Lettera aperta ai candidati presidenziali per le elezioni presidenziali americane. Prof Carlini, Taccuino Americano 12
Lettera, una lettera, questo è il testo d’intervista inoltrato al possibile presidente degli Stati Uniti d’America in una fase politica contraddistinta da intensi dibattiti televisivi.
Gentile Signor Presidente uscente e sfidante, nel vostro ruolo di prossimo presidente degli Stati Uniti, sarebbe interessante conoscere meglio il programma politico in economia e in particolare per quanto riguarda il settore manifatturiero. Come noto, da diversi anni, più economisti imputano l’alta disoccupazione sia negli Usa come in occidente all’intenso processo di delocalizzazione che ha interessato il mondo moderno dal 2000 ad oggi. Considerando che la Germania ha attualmente un peso del settore manifatturiero pari al 6% e l’Italia al 3,3% e che questi due paesi sono quelli che in Europa contano di più per numero d’industrie in attività, ritiene che il 14,6% statunitense sia adeguato per assorbire 14 milioni di disoccupati? (la Cina conta un manifatturiero al 21,7%).
Nel caso riteniate opportuna una revisione della politica industriale, del resto già in atto dal mese di marzo negli Usa dove si segnala un tasso di rientro delle imprese americane prima delocalizzate al 20% rispetto a quelle che ancora escono dal Paese limitate al solo 2%, come pensate d’agire e a quale livello ritenete adeguato il manifatturiero statunitense?
Al di là della vicenda tutta americana, va riconosciuto come la nazione leader dell’occidente stia reagendo all’incosciente spostamento delle attività produttive verso i nuovi mercati asiatici. Tale prassi è errata per diversi motivi, tra cui è noto quanto l’economia si sviluppi in presenza di certezza del diritto e in democrazia. Entrambi questi aspetti non sono certi né in Turchia, che in India, tantomeno in Cina per non parlare del Brasile.

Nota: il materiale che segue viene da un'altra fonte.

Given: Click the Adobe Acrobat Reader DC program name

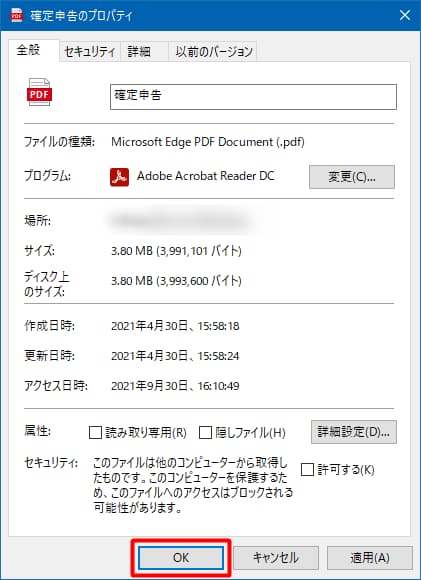Looking at the screenshot, I should click(x=206, y=176).
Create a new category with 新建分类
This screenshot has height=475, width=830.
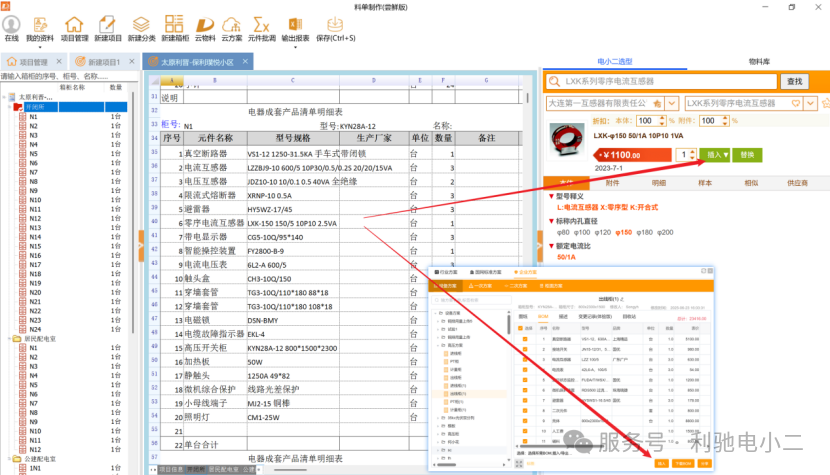[x=141, y=29]
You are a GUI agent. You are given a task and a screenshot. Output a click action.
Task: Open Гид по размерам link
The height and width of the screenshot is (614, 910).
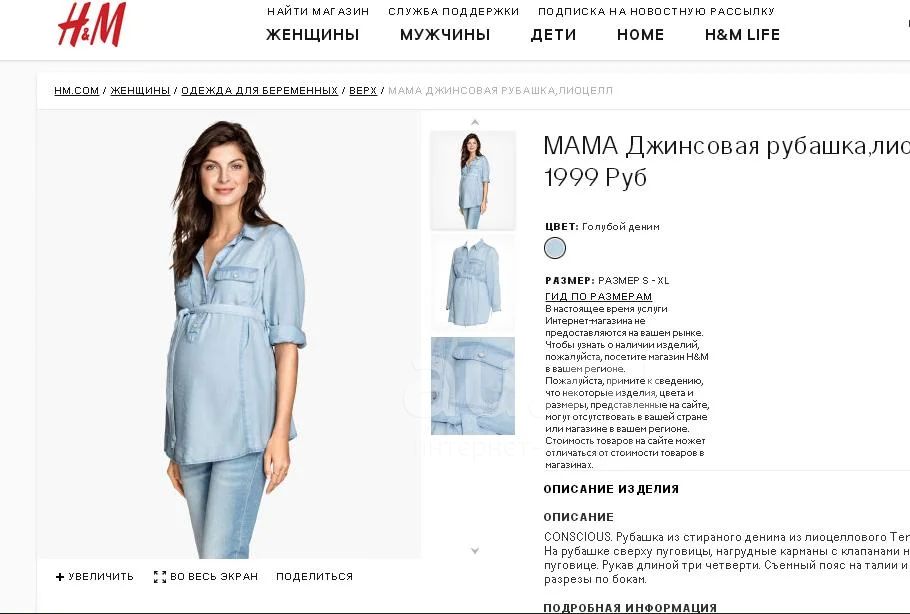click(598, 297)
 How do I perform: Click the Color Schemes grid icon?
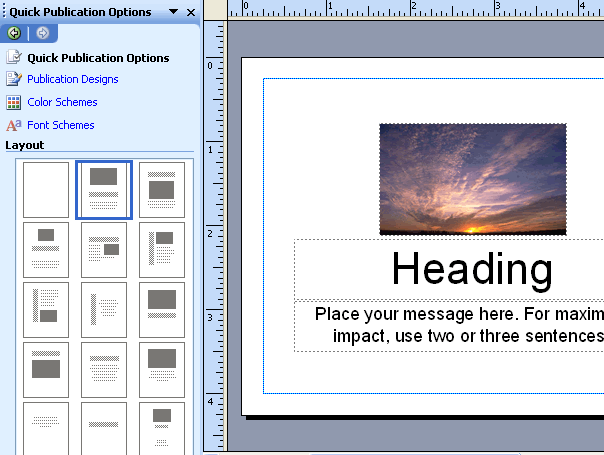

Non è però questo il punto. La riflessione è un’altra. In Italia, assodato che il mercato interno è in forte crisi, causa scarsità di lavoro e liquidità per sostenere un ritmo di spesa adeguato al sistema industriale, quanta industria è necessaria per mantenere il nostro livello di civiltà? Indubbiamente “il lavoro” è da considerarsi la materia prima necessaria allo sviluppo della società. Posti di lavoro vuol dire attività economiche in funzione oltre il primario (in rivalutazione rispetto al passato) e al terziario (in aperta crisi). Un quesito di questo tipo, sarebbe interessante che fosse incluso nell’imminente campagna elettorale italiana. Oltre i tradizionali concetti di destra, sinistra, centro che ormai appaiono sbiaditi, si vorrebbe qui suggerire di considerare anche:
– quanto deve costare l’energia per essere competitivi?
– quanta industria serve al Paese per assorbire parte della disoccupazione?
– quanto deve incidere sul PIL la Pubblica amministrazione?
– la delocalizzazione è libera e soggetta alla regole di mercato o deve invece rispettare certi livelli di civiltà del lavoro e del benessere, pena la tassazione sui prodotti re-importati nel Paese?
– quanto va tassato un imprenditore che si sposta in Carinzia rispetto a uno che prosegue a lavorare nel suo paese?
– possiamo ambire a un livello unico di tassazione per le imprese nel territorio UE?
– possiamo pensare a un trattamento unificato delle banche verso le imprese in ambito UE?
– possiamo standardizzare il contratto di lavoro in tutta la UE?
Chissà se potremo apprezzare delle idee nuove e urgenti su questi temi negli Usa come in Europa/Italia.